By TERENCE HILTON CLARKE
 

THE proposal of some for Carl Hooper as the next West Indies captain, only serves to highlight the feelings of desperation and exasperation on the part of many across the region.

After all, under normal circumstances, most people probably would not have opted for a 34-year old, only recently back from a year-and-a-half long "retirement" - following a twelve year test career in which he only demonstrated consistency for a brief period, between 1996 and 1998. Until then, he had always singled himself out as a top-order batsman of tremendous potential, who always found a way of frustrating West Indian fans with his knack of getting out cheaply. His knock of 98 in the first innings of Guyana's Busta Cup game against the West Indies 'B' team is proof of his talent. His test average of 33.76 reflects his "fail to deliver" mystique.
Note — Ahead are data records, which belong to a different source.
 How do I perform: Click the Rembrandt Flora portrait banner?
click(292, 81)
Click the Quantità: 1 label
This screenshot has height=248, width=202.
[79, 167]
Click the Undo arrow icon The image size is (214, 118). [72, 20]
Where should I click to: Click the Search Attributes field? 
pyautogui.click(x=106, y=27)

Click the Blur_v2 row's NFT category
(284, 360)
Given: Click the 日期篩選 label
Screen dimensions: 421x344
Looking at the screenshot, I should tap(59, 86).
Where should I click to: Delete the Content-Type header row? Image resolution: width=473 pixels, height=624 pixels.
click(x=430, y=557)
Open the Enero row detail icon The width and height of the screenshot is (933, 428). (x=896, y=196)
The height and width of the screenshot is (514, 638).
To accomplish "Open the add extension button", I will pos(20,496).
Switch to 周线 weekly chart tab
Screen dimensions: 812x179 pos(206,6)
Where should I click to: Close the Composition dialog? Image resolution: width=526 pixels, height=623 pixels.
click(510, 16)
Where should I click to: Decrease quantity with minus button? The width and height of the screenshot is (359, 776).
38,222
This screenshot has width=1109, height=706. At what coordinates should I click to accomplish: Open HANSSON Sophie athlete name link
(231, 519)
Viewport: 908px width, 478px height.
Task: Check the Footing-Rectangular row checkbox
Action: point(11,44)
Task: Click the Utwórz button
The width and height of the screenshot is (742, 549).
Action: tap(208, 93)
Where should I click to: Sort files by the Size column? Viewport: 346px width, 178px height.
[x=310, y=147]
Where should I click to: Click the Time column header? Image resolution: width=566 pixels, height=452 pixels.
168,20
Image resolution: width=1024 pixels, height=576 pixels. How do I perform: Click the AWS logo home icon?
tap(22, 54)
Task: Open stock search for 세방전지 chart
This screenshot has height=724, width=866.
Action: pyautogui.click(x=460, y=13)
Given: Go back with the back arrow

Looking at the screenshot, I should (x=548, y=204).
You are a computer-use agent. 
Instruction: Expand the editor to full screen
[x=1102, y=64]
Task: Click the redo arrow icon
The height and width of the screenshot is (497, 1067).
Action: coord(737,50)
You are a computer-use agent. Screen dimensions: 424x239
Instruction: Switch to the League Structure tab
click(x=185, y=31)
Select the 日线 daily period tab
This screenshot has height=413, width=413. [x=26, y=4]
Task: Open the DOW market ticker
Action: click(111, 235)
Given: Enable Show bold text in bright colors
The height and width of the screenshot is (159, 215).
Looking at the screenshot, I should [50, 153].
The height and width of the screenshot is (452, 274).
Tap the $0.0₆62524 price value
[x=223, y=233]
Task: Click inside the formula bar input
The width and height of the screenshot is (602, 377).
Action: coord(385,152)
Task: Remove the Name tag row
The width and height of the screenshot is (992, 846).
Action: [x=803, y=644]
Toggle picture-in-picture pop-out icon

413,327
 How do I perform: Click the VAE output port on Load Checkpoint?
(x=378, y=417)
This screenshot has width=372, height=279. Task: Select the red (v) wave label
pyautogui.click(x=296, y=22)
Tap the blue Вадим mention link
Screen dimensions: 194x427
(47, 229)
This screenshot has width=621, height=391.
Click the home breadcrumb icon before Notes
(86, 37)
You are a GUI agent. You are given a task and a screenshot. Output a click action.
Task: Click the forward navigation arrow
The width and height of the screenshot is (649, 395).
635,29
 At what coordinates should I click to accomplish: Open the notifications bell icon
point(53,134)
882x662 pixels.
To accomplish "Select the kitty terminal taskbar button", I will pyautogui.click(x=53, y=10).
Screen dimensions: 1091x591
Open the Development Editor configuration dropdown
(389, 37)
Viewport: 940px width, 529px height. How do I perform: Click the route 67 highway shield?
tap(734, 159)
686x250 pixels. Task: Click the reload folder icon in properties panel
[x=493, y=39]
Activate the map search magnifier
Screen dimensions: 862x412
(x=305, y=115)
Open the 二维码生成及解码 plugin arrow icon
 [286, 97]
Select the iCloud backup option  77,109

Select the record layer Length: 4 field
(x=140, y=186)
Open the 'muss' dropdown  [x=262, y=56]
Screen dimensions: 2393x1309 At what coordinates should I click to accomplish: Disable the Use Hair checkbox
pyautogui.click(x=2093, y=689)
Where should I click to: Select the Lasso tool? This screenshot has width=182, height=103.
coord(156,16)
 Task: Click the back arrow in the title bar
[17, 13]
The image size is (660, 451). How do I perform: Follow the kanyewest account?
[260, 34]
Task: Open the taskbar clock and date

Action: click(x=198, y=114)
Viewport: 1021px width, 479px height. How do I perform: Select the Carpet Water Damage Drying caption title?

Nevertheless, he has been touted for the captaincy ever since indicating his availability for West Indies selection. This has coincided with another forgettable experience in Australia, during which the West Indies were swept 5-0 in a test series that included two innings defeats. In its one-day tournament loss to Zimbabwe, the West Indies was destroyed for 91 runs, with the subsequent ten-wicket defeat to Australia rubbing pepper into the already salted wound.

Not surprisingly, confidence in captain Jimmy Adams has waned considerably. Even if one were to discount the fact that he managed to score only 151 runs in the test series (for an average of 18.87), Adams would still be a target, as captain of a losing team. Again, the thinking is that, once the West Indies is being humiliated, a change in the captaincy is necessary for the ushering in of yet another "new dawn."

However a very bad pattern is emerging here. Clive Lloyd was West Indies captain for close to eleven - mostly glory-filled - years. Viv Richards and Richie Richardson served for six and five years, respectively. But, there have been three different captains since 1996, with Courtney Walsh and Brian Lara lasting about two years each and Adams facing growing criticism after only eleven months at the helm. We are clearly in the midst of a merry-go-round of captains - a by-product of consistent failure. Whoever is assigned to lead the team seems to last according to the tolerance level of the West Indies cricket community and, apparently, that level is very low right now.

Because Hooper, one of the few remaining links with the illustrious past, happened to throw his hat into the ring at the highest point of regional exasperation, he is at the top of some people's list of choices. But, it is a very short list. Ever since Lara, the one person that possessed the raw qualities to become an established captain - knowledge of the game, aggressive attitude etc - stepped down; there have simply been no outstanding candidates for the job. Adams has been unimpressive with the bat for a very long time, as pointed out there is a lot of uncertainty in Hooper's baggage, while others are either inexperienced or unsure of their place on the team to begin with.

So, the question is not who will be the next captain, but how many will be tried in the top position. The answer is likely to lie in the length of time during which West Indies cricket will continue to founder: and the passage of time before the best man finally emerges.